Let this be your new mantra in the quest to increase repeat business. A high-quality customer loyalty marketing program can turn first-time buyers into “regulars.” So what goes into the perfect loyalty program?


  • Research by Kangaroo found that 44% of shoppers would become repeat business buyers and 40% report having spent more money on a purchase than planned because of a personalized shopping experience.1
  • Send personalized product recommendations to customers based on their favorite brands, purchase history, purchase frequency and more!
  • Communicate with your customers via their preferred channel (email, text, print, etc…)
  • Show customers you care – and want to earn their repeat business – by sending them relevant promotional offers that are relevant.


Is repeat business just one big game? Sort of, at least when it comes to loyalty programs. Make it fun, a little challenging, and very rewarding for customers to participate in your program. Dole out rewards for participation and other actions such as updating their contact information, writing a review, taking a survey, or making a referral.


Repeat business is all about making customers feel like they’re a VIP. Use tiered rewards to grant special privileges and experiences to your best customers: from product launch parties to extra-special services.


Focus on reestablishing relationships with customers who are not actively participating in your rewards program. A Marketing Metrics study revealed that the probability of selling to an existing customer is 60–70%, while the probability of selling to a new customer is only 5–20%. Strive for repeat business from those who have already visited – but haven’t been back in a while. Send personalized emails and texts with strong offers.

Strategy #6) Build a Rewarding Customer Experience – No Discounts Needed!

Think the only way to bring customers back is with a dollar-off discount? Don’t sell yourself short. One of the best ways to build repeat business is to create truly rewarding experiences – with a charitable twist. An Edelman Good Purpose study found that 72% of people recommend businesses that show support for causes they care about.

These altruistic experiences should reflect the values that your company embraces through tangible actions. Here are a few examples:

Embrace the Green Movement with Environmentally Friendly Actions

  • Do you run a coffee shop? Double customers’ reward points if they bring in their own travel mug.
  • Donate to an environmental organization if the customer re-uses a plastic bag, or comes in with a canvas bag. (As an added bonus, in most cases, donations made by your business can be tax deductible.)
  • Generate repeat business by helping customers create charitable habits. Incentivize customers to bring in their gently-used clothing to be donated to local shelters.
  • Reward customers for participating in an outdoor clean-up by hosting an exclusive thank-you party at your location.

Support Local Sports Teams

  • Let customers redeem their rewards by donating them to the local sports team.
  • Highlight local teams that your brand is supporting by featuring them periodically in newsletters and social media.
  • If you run a restaurant or bar, you can drive repeat business by inviting the team you sponsor to come in before or after their games.

Go Local!

  • You can positively influence customer preferences by offering more reward points when they purchase local products.
  • Show customers you care by making social action part of unlocking the next tier in a rewards program.
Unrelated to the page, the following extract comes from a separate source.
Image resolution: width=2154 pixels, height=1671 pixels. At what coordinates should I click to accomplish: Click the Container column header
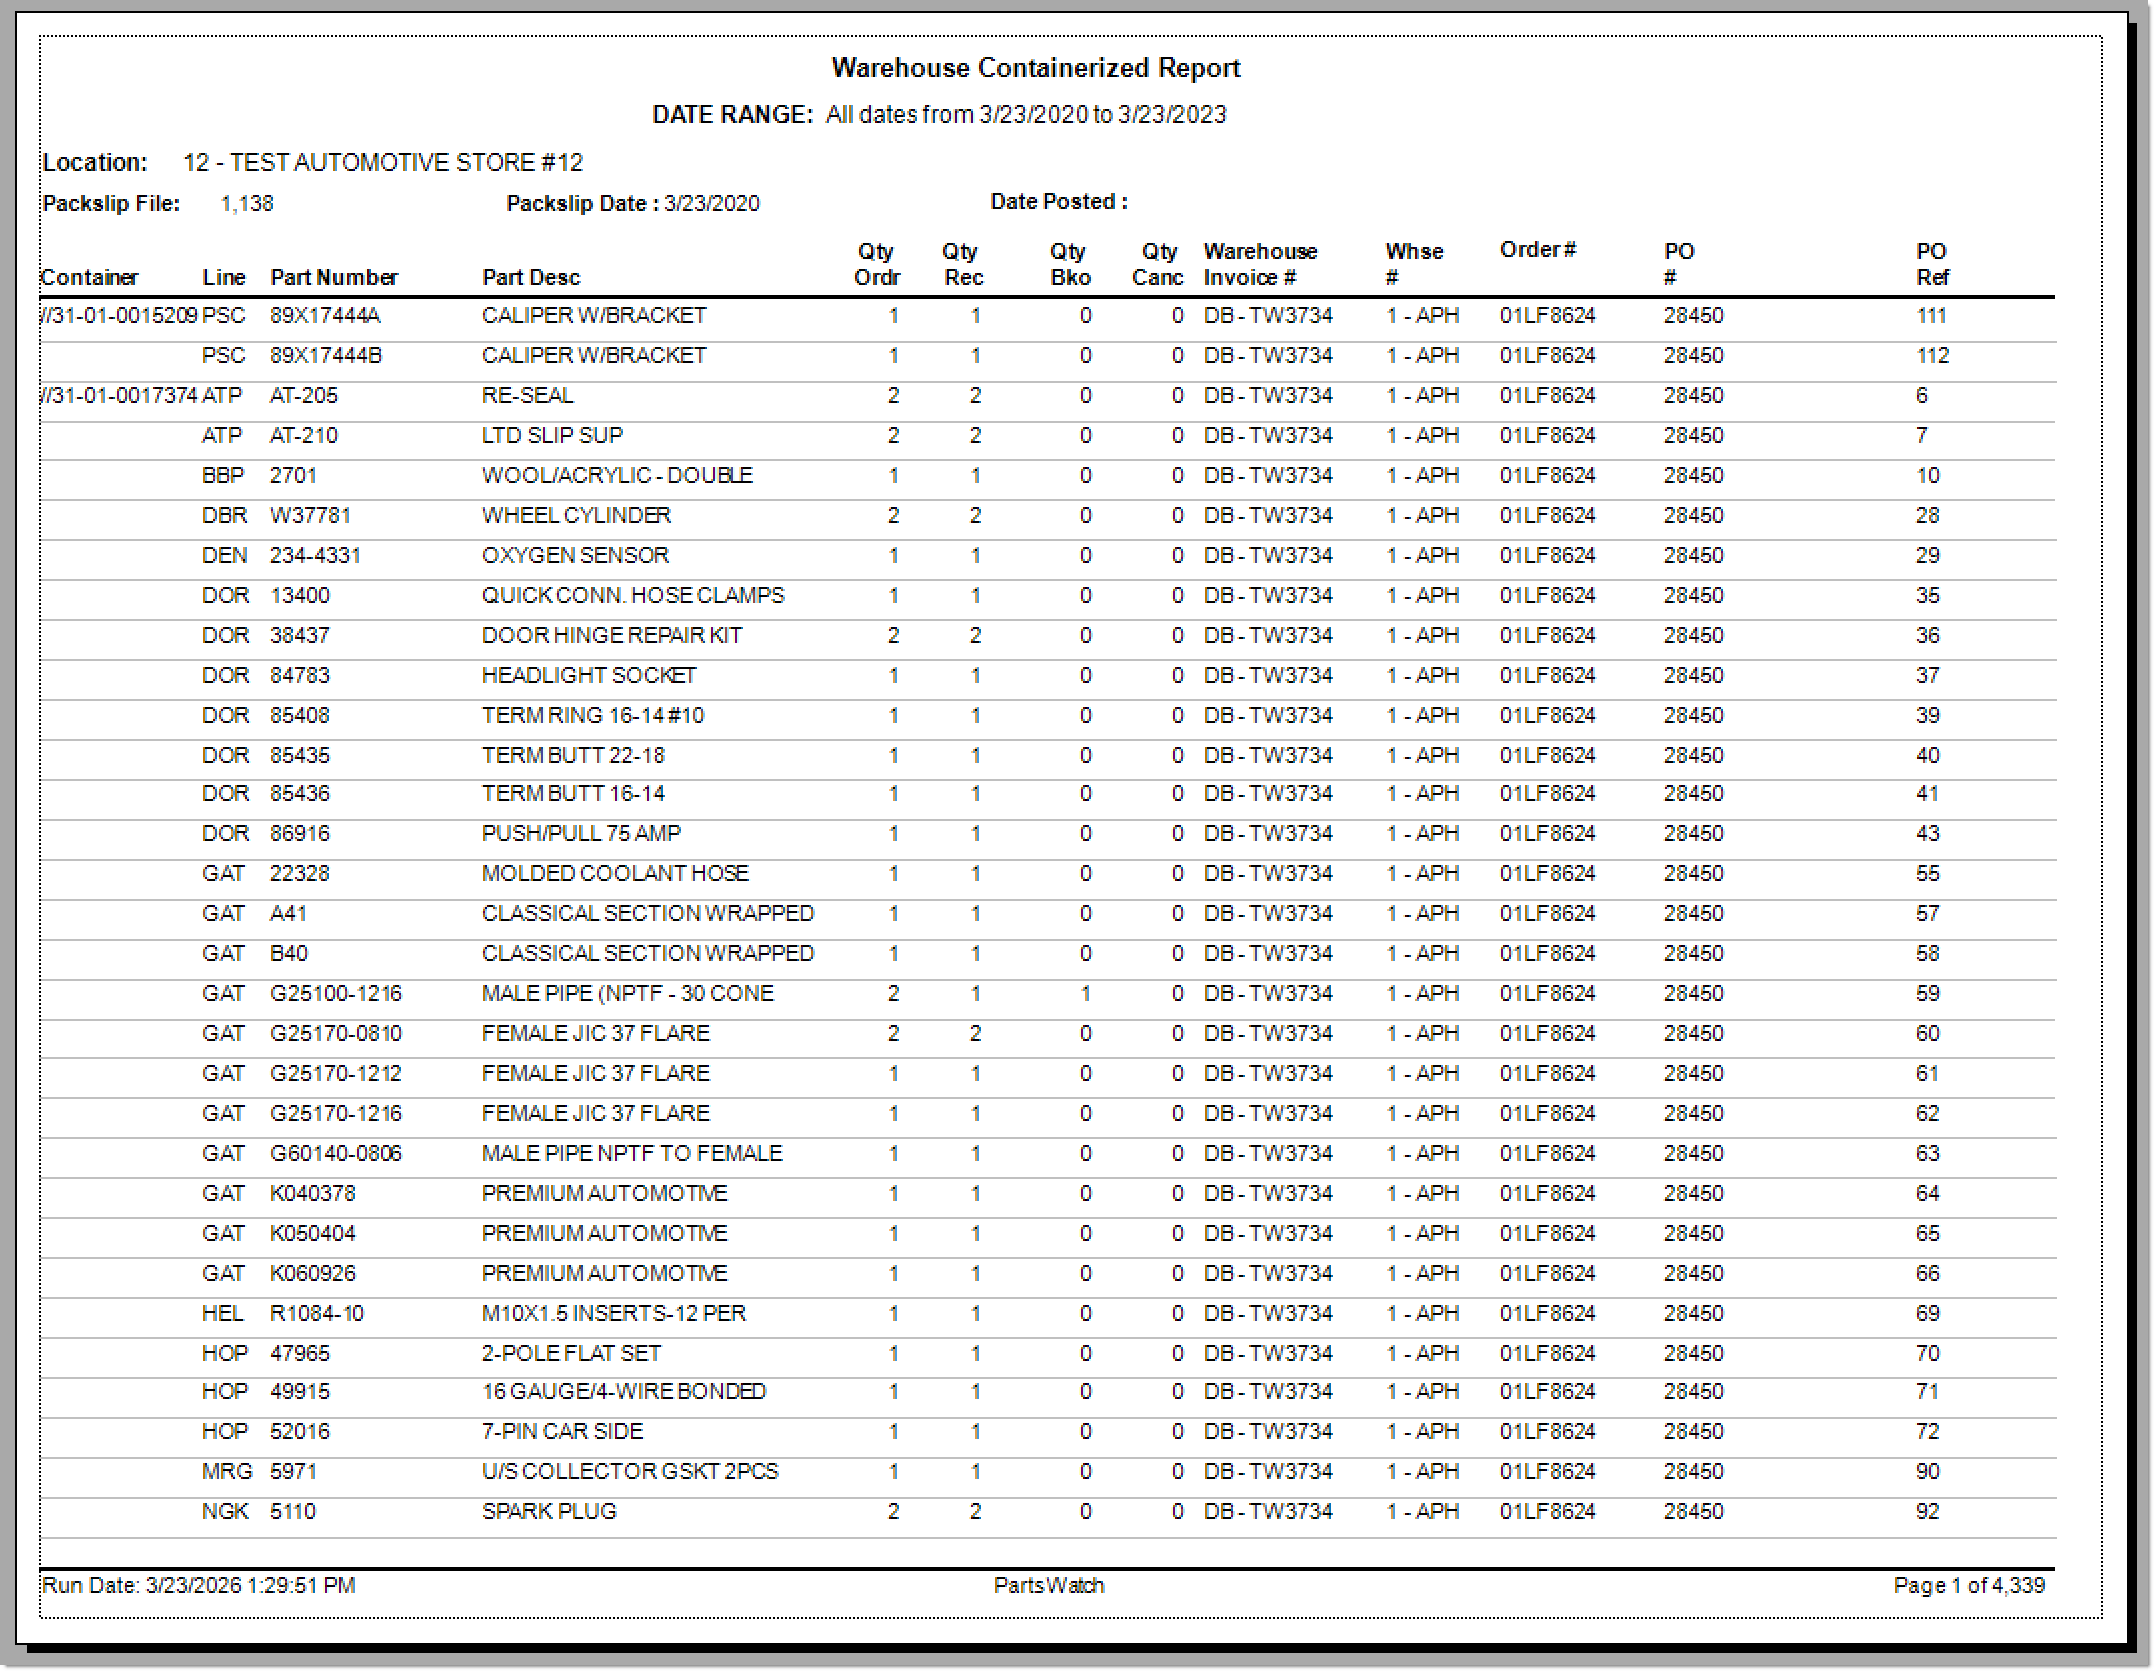click(89, 277)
Another way to cultivate customer experiences that earn repeat business? Value-added services and experiences. Using loyalty programs, you can create personalized value-added experiences. This is a “gift with purchase” concept. As the customer spends more with you, they can unlock special benefits such as:

  • Retail: Free seamstress service
  • Gym: Free 15 minute session with a trainer
  • Salon: Free Blow-out with any haircut
  • E-Commerce: Free shipping to members

Ultimately, the rewarding experiences you come up with should always reflect your brand – and what your business values. The result will be an authentic experience that earns repeat business.